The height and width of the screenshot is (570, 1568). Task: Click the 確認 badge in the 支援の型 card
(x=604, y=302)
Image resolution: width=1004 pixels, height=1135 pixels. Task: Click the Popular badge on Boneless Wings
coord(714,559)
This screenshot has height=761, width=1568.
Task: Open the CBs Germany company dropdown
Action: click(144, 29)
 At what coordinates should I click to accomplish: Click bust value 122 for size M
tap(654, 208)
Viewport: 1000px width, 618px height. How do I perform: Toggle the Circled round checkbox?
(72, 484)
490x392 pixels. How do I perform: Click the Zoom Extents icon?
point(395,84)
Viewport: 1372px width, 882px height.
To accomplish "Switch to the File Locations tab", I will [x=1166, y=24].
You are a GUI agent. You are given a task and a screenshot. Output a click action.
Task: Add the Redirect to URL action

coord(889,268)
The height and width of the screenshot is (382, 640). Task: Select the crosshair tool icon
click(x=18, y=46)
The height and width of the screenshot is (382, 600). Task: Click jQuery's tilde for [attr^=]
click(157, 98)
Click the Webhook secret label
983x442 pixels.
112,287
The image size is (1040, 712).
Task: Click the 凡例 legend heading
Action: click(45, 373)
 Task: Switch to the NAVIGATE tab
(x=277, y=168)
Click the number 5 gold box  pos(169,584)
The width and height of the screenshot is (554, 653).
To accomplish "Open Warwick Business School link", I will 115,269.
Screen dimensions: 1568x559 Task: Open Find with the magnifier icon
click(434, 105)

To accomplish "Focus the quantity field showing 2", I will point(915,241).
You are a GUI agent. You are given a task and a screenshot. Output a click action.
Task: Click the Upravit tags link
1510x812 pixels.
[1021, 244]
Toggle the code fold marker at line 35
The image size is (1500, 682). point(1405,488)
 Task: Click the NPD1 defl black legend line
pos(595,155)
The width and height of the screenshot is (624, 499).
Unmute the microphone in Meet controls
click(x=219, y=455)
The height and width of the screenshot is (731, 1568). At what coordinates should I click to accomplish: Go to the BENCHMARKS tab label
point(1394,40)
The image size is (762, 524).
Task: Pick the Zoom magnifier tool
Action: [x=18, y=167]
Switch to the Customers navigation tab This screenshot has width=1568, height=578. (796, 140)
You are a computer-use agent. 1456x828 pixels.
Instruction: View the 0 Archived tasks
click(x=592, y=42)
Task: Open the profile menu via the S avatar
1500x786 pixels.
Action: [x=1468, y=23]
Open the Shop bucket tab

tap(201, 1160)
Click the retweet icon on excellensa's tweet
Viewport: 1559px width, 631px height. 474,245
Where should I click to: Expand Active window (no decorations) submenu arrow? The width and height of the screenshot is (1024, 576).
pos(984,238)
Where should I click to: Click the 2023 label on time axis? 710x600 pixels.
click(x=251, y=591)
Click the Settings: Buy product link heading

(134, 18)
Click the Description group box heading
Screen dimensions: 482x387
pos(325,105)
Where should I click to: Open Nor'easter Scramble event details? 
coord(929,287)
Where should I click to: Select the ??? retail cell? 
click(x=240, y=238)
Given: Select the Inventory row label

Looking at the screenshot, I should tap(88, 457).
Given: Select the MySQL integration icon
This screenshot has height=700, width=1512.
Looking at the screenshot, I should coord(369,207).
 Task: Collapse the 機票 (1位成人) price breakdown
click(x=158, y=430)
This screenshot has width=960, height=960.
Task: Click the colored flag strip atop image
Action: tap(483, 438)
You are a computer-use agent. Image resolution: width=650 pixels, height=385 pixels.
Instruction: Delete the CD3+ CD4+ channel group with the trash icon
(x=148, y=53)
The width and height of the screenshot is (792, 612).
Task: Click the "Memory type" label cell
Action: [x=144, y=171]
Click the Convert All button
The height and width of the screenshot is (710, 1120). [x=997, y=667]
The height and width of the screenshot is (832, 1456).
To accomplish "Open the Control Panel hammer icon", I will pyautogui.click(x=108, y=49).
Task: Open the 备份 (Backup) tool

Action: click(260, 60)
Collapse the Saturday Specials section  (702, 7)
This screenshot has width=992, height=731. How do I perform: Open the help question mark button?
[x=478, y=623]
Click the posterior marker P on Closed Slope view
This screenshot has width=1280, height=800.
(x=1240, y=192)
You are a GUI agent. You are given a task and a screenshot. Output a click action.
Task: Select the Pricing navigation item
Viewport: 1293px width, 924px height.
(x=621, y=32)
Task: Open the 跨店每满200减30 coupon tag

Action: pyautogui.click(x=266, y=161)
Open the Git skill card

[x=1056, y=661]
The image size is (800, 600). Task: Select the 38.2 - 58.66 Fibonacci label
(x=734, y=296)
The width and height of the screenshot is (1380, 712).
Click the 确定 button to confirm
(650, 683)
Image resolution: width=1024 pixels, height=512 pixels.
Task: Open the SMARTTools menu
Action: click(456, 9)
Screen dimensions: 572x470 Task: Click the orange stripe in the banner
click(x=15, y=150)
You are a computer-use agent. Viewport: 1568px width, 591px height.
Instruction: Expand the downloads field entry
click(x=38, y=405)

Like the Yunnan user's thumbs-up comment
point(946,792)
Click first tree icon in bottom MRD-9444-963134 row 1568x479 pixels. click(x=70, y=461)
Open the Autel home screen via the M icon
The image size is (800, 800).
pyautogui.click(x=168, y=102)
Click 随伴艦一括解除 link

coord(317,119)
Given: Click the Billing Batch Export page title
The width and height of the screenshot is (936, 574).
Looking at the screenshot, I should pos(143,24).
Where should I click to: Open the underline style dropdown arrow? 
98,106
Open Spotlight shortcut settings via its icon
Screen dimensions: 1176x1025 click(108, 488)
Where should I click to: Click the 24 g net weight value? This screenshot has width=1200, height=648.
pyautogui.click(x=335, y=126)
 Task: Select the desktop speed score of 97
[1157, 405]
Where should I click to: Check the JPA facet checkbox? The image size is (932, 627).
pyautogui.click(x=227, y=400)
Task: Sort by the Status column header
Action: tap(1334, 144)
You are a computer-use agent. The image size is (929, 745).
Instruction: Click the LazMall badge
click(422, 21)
* * * * * * *
Could you report how many lines of the listing contain the word "computer"? Only the number is needed.

*FINISHED EXERCISE*
4